In a decision by a state trial court, Georgia has joined California and Texas in holding that local governments cannot impose franchise fees on over-the-top (“OTT”) streaming TV services like Netflix, Hulu, or Amazon Prime.  Gwinnett County, Georgia, et al. v. Netflix, Inc., et al., Civil Action File No. 20-A-07909-10, Gwinnett County Superior Court, Feb. 18, 2022. Like those other states, the Georgia court held that the state video franchising statute (here, the Georgia Consumer Choice for Television Act), did not give local governments an express or implied private cause of action against the steaming TV providers.  While the local governments cited provisions allowing actions for disputes over franchise fee payments or for discrimination by franchise holders, the court noted that the provisions applied only to franchise holders, and that the streaming TV providers did not hold state-issued franchises.

In addition, the court explained that the Television Act does not apply to streaming TV providers because they do not construct and operate facilities in the public rights-of-way, and therefore cannot be required to obtain franchises or pay franchise fees to local governments.  As the court put it, “[a]pplying the Television Act – which contemplates fees for providers that offer facilities-based service – to non-facilities-based streaming services would be akin to applying a tax on horses to cars simply because cars have horsepower.”  In fact, the decision said, if the Television Act applied to non-facilities-based vide providers, local governments could seek franchise fees from an extremely broad range of entities that could not reasonably be covered by the Television Act, such as newspapers that provide online video or churches that stream their services online.  And like other courts, the Georgia court held that streaming TV providers do not “use” the public right-of-way simply because they send video content over the wires of internet service providers in the public right-of-way.  Finally, and again like other courts, the Georgia court held that streaming TV providers’ service falls within the exception in the Television Act for video provided via a service “offered over the public internet.”
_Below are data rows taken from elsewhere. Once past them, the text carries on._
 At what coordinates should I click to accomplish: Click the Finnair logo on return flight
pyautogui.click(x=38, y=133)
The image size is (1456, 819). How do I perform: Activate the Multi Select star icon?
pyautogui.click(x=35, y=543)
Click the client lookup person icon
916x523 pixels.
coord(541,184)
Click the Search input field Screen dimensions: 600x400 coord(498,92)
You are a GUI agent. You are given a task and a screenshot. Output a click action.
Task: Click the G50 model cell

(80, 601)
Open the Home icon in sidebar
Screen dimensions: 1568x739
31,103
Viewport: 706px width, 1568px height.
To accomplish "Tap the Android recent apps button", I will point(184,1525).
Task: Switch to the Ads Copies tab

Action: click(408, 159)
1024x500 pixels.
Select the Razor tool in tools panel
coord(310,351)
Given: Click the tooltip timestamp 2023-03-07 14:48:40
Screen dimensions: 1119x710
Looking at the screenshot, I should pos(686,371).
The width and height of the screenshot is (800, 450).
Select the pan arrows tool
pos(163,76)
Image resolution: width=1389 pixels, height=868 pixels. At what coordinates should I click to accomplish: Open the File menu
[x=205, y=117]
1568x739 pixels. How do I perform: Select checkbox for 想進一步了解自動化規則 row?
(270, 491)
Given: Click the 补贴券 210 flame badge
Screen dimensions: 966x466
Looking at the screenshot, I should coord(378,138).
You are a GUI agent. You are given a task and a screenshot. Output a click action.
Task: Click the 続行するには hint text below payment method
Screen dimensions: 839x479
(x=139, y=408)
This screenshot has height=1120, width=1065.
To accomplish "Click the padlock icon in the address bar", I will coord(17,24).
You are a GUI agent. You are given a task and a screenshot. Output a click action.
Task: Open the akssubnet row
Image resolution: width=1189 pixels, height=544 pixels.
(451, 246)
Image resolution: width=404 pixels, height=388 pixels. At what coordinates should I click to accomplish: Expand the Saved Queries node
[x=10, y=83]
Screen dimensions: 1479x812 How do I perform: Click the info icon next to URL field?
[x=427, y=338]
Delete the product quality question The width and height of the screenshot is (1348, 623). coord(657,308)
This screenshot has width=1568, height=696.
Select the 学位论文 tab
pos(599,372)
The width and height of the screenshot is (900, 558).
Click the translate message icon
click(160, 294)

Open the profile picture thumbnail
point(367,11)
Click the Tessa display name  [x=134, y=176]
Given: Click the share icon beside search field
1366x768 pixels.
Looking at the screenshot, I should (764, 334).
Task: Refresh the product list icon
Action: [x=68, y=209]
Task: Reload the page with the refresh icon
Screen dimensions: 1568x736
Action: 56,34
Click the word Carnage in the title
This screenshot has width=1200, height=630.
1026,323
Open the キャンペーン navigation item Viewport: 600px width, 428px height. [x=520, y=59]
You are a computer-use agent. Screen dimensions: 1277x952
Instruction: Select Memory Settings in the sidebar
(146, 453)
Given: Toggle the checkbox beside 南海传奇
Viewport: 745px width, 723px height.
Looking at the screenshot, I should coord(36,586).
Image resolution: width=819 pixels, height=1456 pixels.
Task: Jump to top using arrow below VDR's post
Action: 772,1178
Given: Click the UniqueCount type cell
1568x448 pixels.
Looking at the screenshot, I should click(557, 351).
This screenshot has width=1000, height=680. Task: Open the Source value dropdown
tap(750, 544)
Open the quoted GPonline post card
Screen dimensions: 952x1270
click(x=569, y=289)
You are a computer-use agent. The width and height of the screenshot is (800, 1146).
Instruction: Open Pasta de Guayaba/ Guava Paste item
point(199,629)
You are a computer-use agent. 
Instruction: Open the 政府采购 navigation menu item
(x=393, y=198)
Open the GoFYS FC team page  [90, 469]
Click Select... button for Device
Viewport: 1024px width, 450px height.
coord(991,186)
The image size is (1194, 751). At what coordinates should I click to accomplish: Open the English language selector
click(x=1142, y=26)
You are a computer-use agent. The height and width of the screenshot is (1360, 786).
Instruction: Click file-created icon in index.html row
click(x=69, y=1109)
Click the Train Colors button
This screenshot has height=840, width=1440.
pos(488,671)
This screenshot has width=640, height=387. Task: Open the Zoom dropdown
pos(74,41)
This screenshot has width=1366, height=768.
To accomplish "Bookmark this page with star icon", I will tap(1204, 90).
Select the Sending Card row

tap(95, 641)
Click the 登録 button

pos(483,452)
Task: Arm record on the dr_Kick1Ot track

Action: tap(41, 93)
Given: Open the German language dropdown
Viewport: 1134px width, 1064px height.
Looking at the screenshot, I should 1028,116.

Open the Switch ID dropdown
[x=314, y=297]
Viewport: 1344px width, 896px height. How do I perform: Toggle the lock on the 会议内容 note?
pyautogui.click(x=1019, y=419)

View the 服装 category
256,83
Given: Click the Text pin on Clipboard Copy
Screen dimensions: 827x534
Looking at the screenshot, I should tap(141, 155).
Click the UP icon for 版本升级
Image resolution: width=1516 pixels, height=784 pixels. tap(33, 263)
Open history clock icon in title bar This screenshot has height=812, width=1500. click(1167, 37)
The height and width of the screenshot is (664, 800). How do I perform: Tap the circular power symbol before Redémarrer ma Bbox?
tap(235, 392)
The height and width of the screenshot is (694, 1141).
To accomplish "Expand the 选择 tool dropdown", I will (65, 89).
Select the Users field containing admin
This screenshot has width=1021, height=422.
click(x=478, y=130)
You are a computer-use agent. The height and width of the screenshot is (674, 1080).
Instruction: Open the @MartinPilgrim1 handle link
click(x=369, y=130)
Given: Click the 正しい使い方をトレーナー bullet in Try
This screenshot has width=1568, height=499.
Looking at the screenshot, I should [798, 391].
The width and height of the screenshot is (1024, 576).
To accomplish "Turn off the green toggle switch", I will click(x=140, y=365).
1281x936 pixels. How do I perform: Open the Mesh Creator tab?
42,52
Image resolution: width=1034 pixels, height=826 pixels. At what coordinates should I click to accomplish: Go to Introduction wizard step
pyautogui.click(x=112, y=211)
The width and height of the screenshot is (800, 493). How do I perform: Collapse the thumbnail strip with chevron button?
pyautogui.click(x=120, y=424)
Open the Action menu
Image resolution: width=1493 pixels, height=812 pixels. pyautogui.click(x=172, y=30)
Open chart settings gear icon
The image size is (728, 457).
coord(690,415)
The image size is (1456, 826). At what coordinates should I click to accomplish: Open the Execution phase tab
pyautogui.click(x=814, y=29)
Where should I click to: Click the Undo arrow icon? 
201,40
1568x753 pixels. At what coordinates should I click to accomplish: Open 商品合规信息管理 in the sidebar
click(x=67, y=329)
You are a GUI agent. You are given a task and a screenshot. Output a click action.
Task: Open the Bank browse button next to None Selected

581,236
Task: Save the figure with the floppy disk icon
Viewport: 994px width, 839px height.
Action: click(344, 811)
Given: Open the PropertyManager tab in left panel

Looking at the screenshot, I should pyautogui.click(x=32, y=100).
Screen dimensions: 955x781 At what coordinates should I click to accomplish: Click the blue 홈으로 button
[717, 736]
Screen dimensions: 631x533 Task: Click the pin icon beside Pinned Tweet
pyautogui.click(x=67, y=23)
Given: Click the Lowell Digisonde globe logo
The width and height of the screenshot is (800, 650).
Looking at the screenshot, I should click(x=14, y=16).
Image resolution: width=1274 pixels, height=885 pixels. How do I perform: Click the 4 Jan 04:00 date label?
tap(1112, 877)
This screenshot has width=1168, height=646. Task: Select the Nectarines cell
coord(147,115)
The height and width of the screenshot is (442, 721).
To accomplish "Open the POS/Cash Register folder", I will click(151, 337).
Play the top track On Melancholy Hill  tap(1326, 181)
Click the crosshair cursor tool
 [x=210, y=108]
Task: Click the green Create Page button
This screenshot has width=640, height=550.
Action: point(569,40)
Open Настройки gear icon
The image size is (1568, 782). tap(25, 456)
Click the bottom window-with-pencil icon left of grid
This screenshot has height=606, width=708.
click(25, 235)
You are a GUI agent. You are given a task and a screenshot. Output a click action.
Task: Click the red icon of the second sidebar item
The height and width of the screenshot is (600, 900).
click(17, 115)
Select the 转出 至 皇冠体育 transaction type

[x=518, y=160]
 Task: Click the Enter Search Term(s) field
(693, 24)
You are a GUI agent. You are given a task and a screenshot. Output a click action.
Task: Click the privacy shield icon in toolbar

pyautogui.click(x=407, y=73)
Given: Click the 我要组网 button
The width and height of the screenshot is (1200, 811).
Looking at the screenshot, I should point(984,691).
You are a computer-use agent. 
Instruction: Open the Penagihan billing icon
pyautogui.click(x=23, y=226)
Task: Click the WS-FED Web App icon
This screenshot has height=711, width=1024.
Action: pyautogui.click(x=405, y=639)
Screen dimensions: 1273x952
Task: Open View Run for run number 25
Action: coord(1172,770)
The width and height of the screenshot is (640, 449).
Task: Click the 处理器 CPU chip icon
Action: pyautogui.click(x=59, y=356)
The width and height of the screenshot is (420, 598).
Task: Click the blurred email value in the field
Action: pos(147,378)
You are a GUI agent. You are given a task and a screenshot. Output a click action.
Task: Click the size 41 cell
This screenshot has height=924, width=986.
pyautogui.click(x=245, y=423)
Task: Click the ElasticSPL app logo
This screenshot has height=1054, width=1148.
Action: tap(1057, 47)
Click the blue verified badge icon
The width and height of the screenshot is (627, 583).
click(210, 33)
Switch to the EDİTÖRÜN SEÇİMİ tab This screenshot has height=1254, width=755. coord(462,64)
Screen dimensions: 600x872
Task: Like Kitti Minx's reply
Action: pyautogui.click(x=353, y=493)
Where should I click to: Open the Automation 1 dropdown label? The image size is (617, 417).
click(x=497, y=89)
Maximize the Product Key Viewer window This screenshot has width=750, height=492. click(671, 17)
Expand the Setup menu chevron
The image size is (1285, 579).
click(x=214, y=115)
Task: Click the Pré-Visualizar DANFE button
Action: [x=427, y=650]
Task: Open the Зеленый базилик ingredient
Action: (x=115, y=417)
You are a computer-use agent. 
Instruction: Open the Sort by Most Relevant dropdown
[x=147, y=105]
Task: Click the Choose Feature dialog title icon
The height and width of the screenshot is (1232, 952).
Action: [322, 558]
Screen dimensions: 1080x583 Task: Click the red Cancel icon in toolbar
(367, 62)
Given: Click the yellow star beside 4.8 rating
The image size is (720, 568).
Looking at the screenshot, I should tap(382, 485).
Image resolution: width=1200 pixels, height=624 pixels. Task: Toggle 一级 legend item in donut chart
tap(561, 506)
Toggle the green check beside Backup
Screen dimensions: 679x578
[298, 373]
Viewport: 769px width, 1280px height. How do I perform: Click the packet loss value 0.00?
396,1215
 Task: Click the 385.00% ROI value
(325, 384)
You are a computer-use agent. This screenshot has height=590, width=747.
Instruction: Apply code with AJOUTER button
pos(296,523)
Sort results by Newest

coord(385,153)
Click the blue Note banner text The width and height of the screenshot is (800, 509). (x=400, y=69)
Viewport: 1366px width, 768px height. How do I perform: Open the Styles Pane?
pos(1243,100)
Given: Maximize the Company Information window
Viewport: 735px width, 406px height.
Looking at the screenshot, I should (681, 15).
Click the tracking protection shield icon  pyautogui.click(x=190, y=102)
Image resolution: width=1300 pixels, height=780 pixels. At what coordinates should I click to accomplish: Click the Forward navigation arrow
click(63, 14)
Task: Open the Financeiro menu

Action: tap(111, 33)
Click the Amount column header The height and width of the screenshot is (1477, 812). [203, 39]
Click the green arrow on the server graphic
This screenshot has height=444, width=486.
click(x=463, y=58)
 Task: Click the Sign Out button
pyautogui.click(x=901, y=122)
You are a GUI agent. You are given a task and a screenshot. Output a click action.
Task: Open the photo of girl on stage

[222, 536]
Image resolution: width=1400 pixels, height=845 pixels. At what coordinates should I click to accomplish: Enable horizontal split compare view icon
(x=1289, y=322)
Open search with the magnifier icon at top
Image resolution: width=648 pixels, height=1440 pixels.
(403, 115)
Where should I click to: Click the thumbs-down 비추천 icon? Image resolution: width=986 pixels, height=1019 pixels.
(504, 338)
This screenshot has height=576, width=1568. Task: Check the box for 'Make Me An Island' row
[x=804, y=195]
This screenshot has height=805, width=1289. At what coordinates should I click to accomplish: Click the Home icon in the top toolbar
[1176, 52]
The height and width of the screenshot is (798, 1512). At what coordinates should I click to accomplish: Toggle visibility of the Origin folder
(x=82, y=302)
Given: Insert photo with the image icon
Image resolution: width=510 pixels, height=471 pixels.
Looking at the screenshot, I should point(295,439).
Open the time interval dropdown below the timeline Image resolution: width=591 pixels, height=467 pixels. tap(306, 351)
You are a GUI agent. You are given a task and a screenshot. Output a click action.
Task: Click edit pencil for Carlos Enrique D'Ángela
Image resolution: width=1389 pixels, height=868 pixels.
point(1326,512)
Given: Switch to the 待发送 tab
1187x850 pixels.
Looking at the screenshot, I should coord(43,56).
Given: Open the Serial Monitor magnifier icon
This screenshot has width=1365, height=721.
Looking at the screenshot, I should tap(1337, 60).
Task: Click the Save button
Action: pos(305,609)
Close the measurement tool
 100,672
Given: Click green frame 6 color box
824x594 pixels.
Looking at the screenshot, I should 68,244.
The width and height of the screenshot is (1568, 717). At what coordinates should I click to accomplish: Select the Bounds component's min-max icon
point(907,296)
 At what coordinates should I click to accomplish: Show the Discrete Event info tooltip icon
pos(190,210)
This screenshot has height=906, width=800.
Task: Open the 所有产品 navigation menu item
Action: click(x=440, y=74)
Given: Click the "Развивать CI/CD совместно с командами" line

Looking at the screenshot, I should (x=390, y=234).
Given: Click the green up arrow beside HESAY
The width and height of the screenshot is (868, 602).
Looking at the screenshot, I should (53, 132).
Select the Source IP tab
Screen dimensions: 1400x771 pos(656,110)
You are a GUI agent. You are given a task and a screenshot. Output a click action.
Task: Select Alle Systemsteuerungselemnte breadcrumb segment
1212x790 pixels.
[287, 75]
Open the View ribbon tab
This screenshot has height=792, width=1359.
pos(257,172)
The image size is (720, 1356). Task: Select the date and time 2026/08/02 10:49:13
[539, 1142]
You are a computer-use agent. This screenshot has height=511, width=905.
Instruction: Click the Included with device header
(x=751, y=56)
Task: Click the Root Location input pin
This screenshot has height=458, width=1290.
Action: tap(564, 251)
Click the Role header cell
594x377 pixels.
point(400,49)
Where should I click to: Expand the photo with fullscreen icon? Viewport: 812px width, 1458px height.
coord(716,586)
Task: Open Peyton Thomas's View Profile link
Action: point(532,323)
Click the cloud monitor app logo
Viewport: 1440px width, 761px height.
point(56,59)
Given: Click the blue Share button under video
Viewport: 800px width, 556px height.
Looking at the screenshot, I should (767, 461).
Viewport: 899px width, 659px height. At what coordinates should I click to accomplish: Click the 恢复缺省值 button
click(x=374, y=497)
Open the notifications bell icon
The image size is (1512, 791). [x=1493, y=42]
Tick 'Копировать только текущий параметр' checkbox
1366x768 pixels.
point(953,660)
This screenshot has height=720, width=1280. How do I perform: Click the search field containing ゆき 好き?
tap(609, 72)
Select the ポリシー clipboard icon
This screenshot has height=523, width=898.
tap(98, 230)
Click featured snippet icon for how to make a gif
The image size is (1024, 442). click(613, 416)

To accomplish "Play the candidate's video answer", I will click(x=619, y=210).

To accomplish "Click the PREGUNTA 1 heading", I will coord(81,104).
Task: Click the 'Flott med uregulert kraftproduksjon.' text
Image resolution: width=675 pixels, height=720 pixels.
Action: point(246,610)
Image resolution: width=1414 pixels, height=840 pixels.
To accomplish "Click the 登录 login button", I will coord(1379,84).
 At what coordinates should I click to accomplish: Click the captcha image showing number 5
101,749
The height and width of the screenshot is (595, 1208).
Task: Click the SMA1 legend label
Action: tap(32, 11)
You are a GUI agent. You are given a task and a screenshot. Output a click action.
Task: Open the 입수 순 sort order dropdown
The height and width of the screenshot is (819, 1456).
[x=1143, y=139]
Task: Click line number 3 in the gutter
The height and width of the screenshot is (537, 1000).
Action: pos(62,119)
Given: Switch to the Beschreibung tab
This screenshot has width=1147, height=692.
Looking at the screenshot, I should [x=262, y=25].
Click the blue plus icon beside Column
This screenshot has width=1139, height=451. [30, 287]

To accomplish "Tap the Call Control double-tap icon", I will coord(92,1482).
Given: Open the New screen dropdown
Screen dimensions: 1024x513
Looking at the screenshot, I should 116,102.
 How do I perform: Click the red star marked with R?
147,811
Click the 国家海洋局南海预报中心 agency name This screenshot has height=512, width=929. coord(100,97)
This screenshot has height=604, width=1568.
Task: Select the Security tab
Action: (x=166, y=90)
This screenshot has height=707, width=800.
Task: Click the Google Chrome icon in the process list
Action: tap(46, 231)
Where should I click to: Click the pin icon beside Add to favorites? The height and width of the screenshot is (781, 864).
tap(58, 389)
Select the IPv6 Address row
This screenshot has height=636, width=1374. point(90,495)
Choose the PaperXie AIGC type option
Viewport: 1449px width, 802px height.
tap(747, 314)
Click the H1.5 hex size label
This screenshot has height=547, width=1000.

This is the latest in a line of decisions in cases across the country where local governments seek to recover franchise fees from streaming video providers.  For an overview of the issues, arguments, and other cases, see this blog post.

Franchise Fees and Streaming TV – Municipalities Across the Country Seek to Subject Netflix, Hulu, Amazon and Others to Franchise Fees to Offset Declining Revenue From Cable TV Providers

A billion-dollar battle continues to play out in lawsuits pitting municipalities against providers of over-the-top (“OTT”) video streaming services, like Netflix or Hulu.  For decades, municipalities have raised revenues by collecting “franchise fees” from cable TV providers that needed to construct, install, or operate their facilities in public rights-of-way.  More recently, however, many consumers have “cut the cord” on traditional cable TV service in favor of streaming services.  That reduces cable companies’ revenues, thus reducing the franchise fees they pay based on a percentage of revenues.  And that hits municipalities in the bottom line.  In at least 14 states, municipalities have reacted by suing OTT streaming companies, asserting that they owe franchise fees under the statewide video franchising statutes passed in many states in the 2000s to reduce entry barriers and boost video competition with cable.  The stakes are high, as municipalities seek both back payments and to impose the fees going forward.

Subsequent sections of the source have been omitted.